The motion to transfer should have been allowed. Lawson had asserted a counterclaim of $10,000. Keeping the case in the small claims session automatically resulted in reducing Lawson’s counterclaim to the statutory small claims jurisdictional amount of $2,000.4

The denial further subjected Lawson to the clerk-magistrate’s finding for Macolini as prima facie evidence in the subsequent jury trial, without giving Lawson an opportunity to test the legal sufficiency of that finding on appeal. This was error. As *333the court stated in Daum v. Delta Airlines, Inc., 396 Mass. 1013, 1014 (1986), “[Because a] defendant must be given the opportunity to test the sufficiency of the evidence in support of a District Court finding if it is to be given prima facie effect at a subsequent jury trial,” motions to transfer to the regular civil . docket of the District Court should “rarely, if ever,” be denied.5 On these facts, “[ujnder G. L. c. 218, § 24, and Rule 4 of the Uniform Small Claims Rules (1983), as interpreted in Daum[, supra], the defendant was entitled to allowance of his motion to transfer this small claims case to the regular District Court docket.” Gozzo v. Anglin, 31 Mass. App. Ct. 936, 936 (1991).

In addition, no findings accompanied either the denial of the motion itself or the motion to reconsider. “In view of that strict standard for denial of a request for transfer to the regular docket, the judge should indicate why it is that the case falls into the exceptional category of those as to which removal may be denied.” Id. This case is unlike Lyons v. Kinney System, Inc., 27 Mass. App. Ct. 386 (1989), in which we held, at 389, that it was within a judge’s discretion to deny a motion to transfer “when the motion seeks transfer to accomplish a purpose that can be wholly satisfied in the small claims session.” Here the denial resulted in a reduction of Lawson’s counterclaim by $8,000.

We are mindful that Lawson had an opportunity to present his evidence on two occasions, first to a clerk-magistrate and then to a jury of six. We are also mindful that, in fact, the jury chose to disregard the clerk-magistrate’s decision on the issue of damages,, finding for Macolini in an amount more than twice that of the clerk-magistrate. We cannot speculate, however, about what effect the clerk-magistrate’s decision on the issue of liability, and Lawson’s seeming willingness to accept a limited recovery, might have had on the jury’s perception of his evidence.

Judgment reversed.

In a small claims case, a defendant may, but need not, file a written answer. Rule 3(b) of the Uniform Small Claims Rules (1983).
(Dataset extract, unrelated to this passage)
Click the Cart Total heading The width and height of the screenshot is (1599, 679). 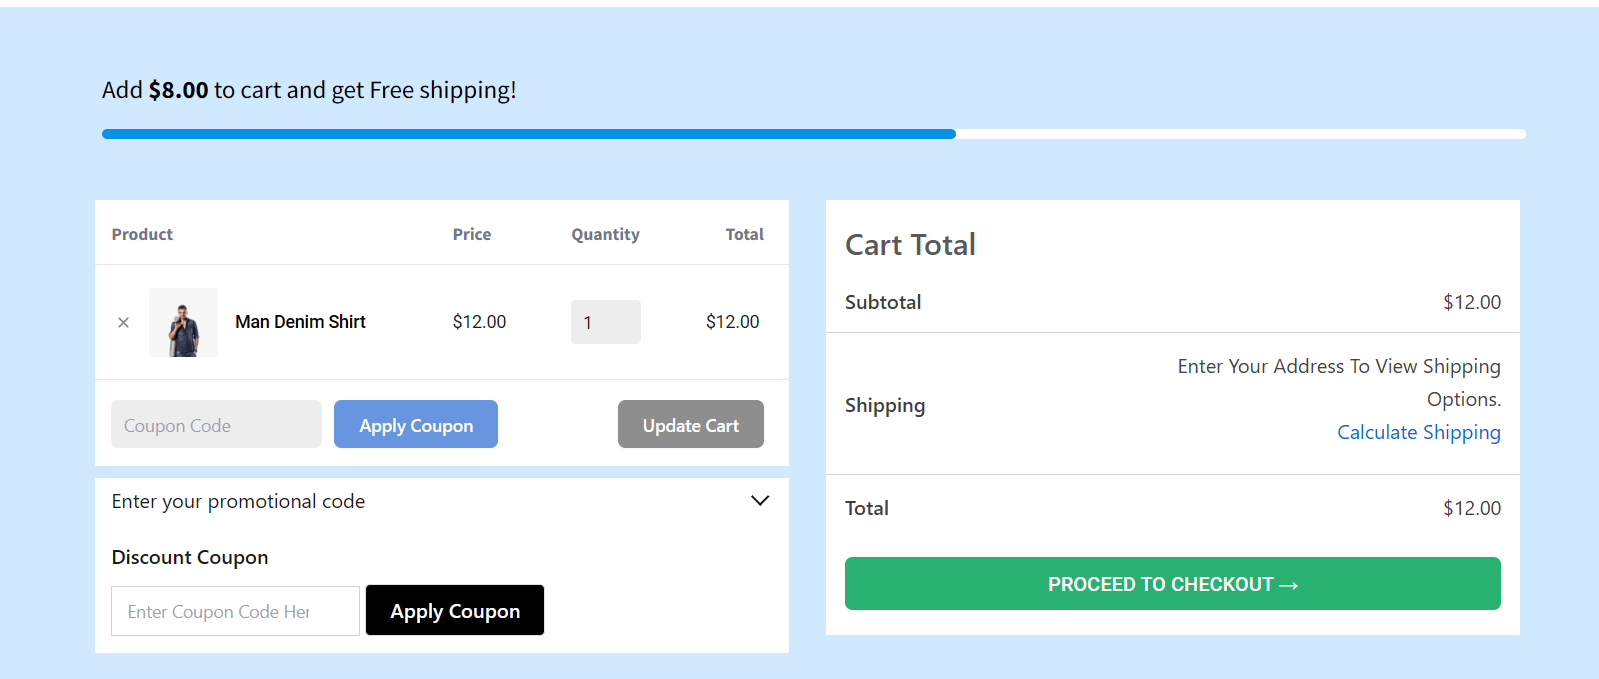pyautogui.click(x=910, y=245)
The trial judge instructed the jury, both before and after the evidence, that “you are bound by [the] clerk’s decision and you must find the same way unless, after this trial you find that there is believable evidence introduced to the contrary. If you find there’s believable evidence to the contrary, then you may go on and make a decision independent of the magistrate, but you may consider the magistrate’s decision in making your own.” This language comports essentially with the District Court model jury instructions. See Model Jury Instructions for Use in the District Court (1997).
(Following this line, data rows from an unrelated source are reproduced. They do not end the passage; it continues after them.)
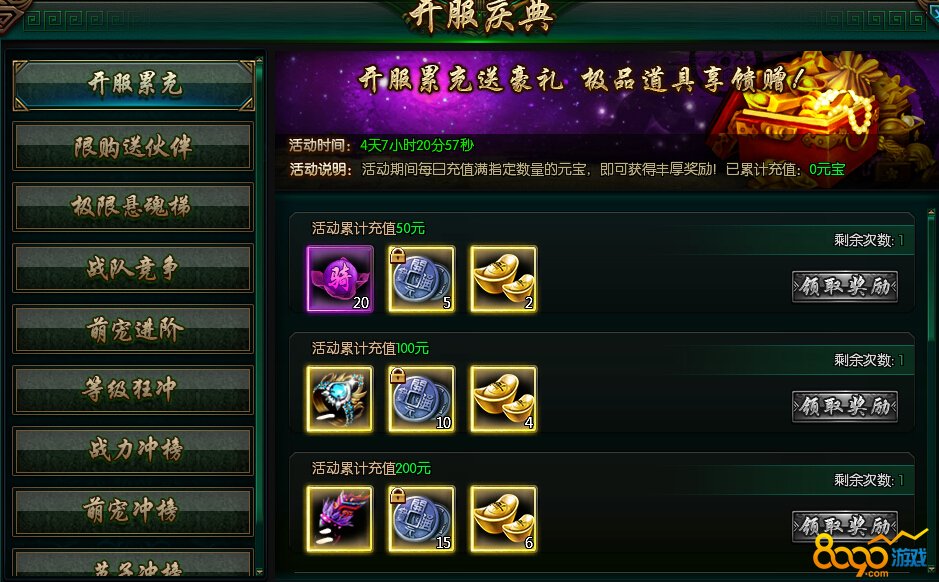Click the purple 骑 mount item icon
Image resolution: width=939 pixels, height=582 pixels.
tap(340, 278)
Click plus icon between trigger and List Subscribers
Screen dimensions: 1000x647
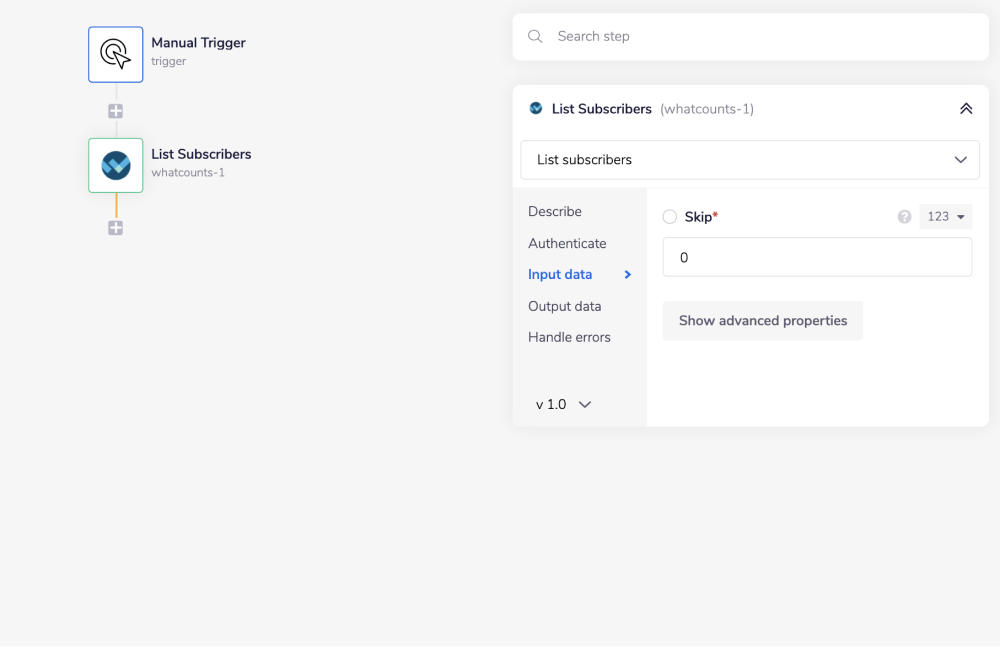click(x=116, y=111)
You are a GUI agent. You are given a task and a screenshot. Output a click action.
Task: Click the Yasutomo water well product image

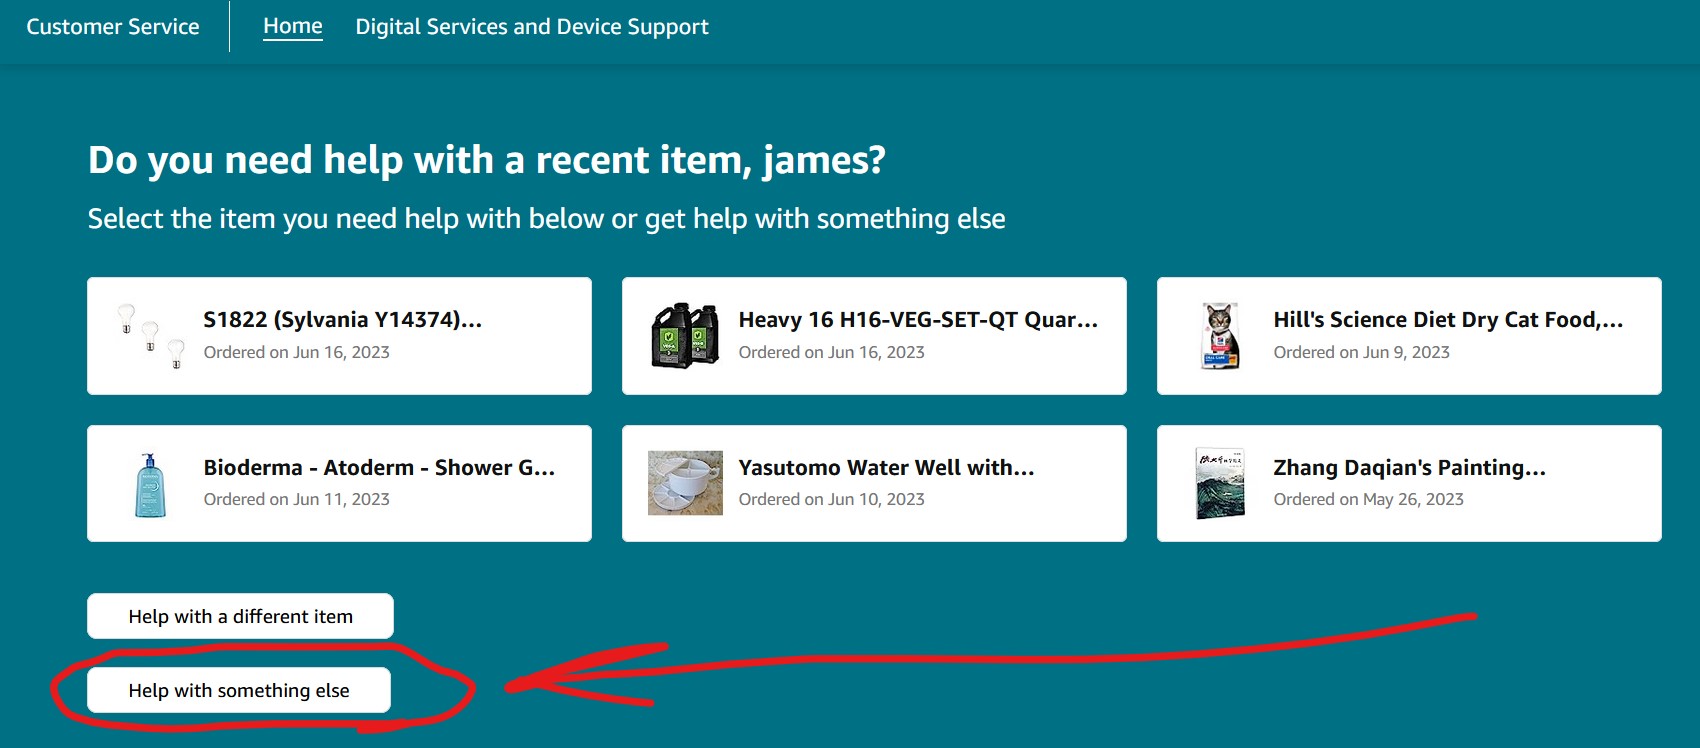tap(685, 483)
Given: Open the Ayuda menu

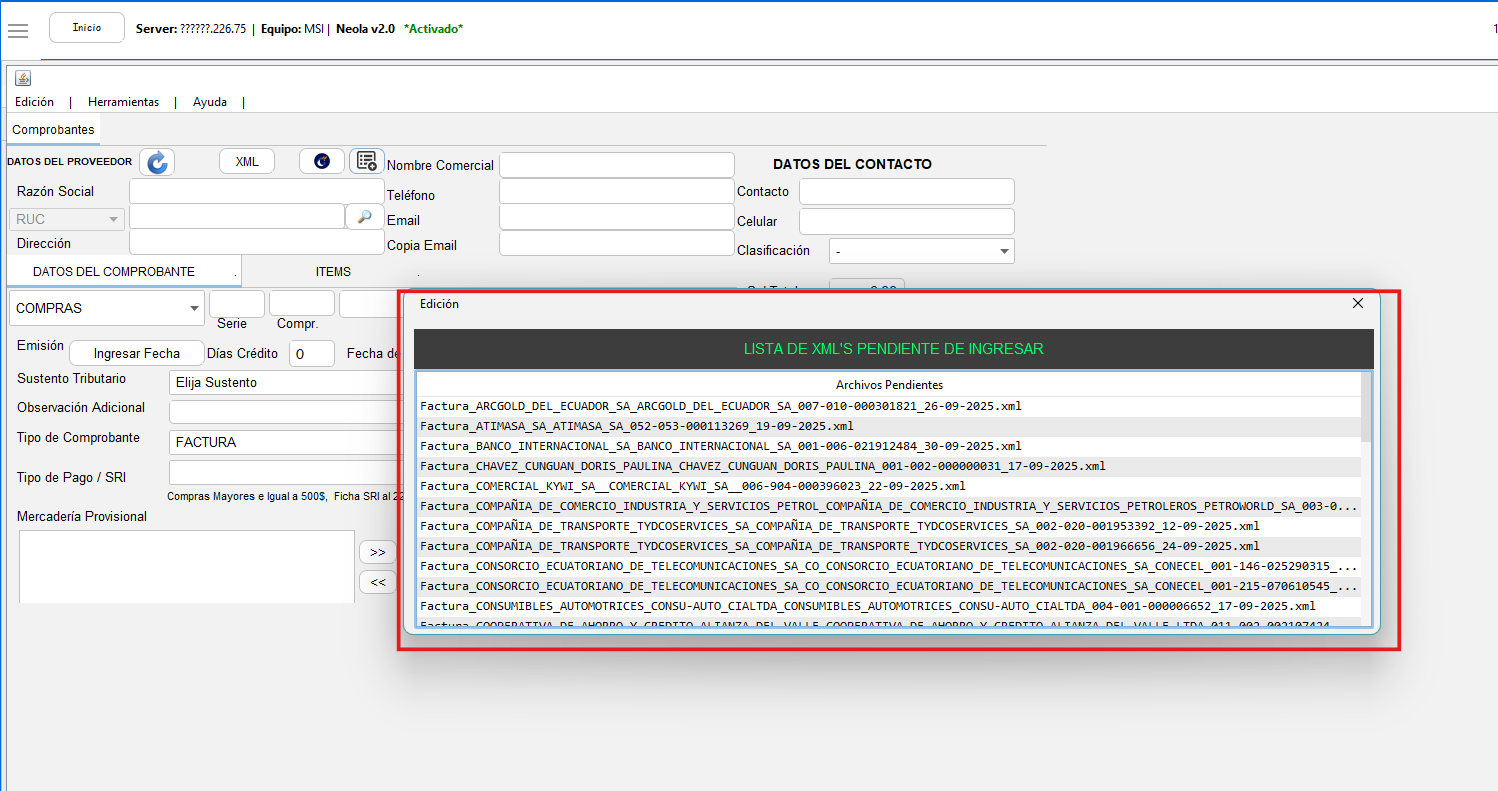Looking at the screenshot, I should pos(210,102).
General Laws c. 221, § 62C(b), as inserted by St. 1978, c. 478, § 250, provides that “[a] magistrate . . . may: ...(b) hear and rule on any uncontested non-evidentiary motion as may be allowed by rule of court.”

That defendants in small claims actions who become plaintiffs in counterclaim are limited to recovery of $2,000 is supported by Uniform Small Claims Rule 3(c) (1983), which provides that “the defendant may set forth any claim which he has against the plaintiff within the jurisdiction of the court in small claims cases.” The statutory limit of $2,000 is jurisdictional. See G. L. c. 218, § 21. In this case the trial judge followed the Model Jury Instructions for Use in the District Court (1997), specifically telling the jury that if they were to find in favor of the defendant in his counterclaim, damages would be limited to $2,000. We see no error in this instruction or in the Model Jury Instructions’ advice on this issue.

Contrast Small Claims Standard 5:01 (1984): “Transfers of small claims to the civil docket should be done sparingly.” This standard should now be read in light of the decisions in Daum v. Delta Airlines, Inc., supra, and Gozzo v. Anglin, 31 Mass. App. Ct. 936 (1991).